Below are records; transcribe each one exactly.

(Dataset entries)
+ + + + + + +

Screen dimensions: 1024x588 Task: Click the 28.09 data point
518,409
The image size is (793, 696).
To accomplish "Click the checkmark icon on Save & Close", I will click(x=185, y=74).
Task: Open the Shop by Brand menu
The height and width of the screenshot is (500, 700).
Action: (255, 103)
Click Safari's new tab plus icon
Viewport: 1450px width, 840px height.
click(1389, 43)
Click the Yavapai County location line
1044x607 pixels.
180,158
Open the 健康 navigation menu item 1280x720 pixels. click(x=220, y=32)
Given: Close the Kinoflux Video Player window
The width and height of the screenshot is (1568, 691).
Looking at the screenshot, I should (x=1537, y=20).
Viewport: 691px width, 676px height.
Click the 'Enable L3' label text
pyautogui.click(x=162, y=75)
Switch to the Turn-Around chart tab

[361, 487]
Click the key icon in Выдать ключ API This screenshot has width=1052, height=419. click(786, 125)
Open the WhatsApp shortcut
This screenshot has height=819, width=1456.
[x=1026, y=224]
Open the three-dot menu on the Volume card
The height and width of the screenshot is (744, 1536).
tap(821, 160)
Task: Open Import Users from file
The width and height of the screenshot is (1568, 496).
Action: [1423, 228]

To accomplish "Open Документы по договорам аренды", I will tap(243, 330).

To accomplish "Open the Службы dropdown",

+ + + + + + +

→ Result for this task
Screen dimensions: 1024x588 Task: Click the 28.09 data point
518,409
The image size is (793, 696).
To accomplish "Click the checkmark icon on Save & Close", I will click(x=185, y=74).
Task: Open the Shop by Brand menu
The height and width of the screenshot is (500, 700).
Action: (255, 103)
Click Safari's new tab plus icon
Viewport: 1450px width, 840px height.
click(1389, 43)
Click the Yavapai County location line
1044x607 pixels.
180,158
Open the 健康 navigation menu item 1280x720 pixels. click(x=220, y=32)
Given: Close the Kinoflux Video Player window
The width and height of the screenshot is (1568, 691).
Looking at the screenshot, I should (x=1537, y=20).
Viewport: 691px width, 676px height.
Click the 'Enable L3' label text
pyautogui.click(x=162, y=75)
Switch to the Turn-Around chart tab

[361, 487]
Click the key icon in Выдать ключ API This screenshot has width=1052, height=419. click(786, 125)
Open the WhatsApp shortcut
This screenshot has height=819, width=1456.
[x=1026, y=224]
Open the three-dot menu on the Volume card
The height and width of the screenshot is (744, 1536).
tap(821, 160)
Task: Open Import Users from file
The width and height of the screenshot is (1568, 496).
Action: [1423, 228]

To accomplish "Open Документы по договорам аренды", I will tap(243, 330).

To accomplish "Open the Службы dropdown",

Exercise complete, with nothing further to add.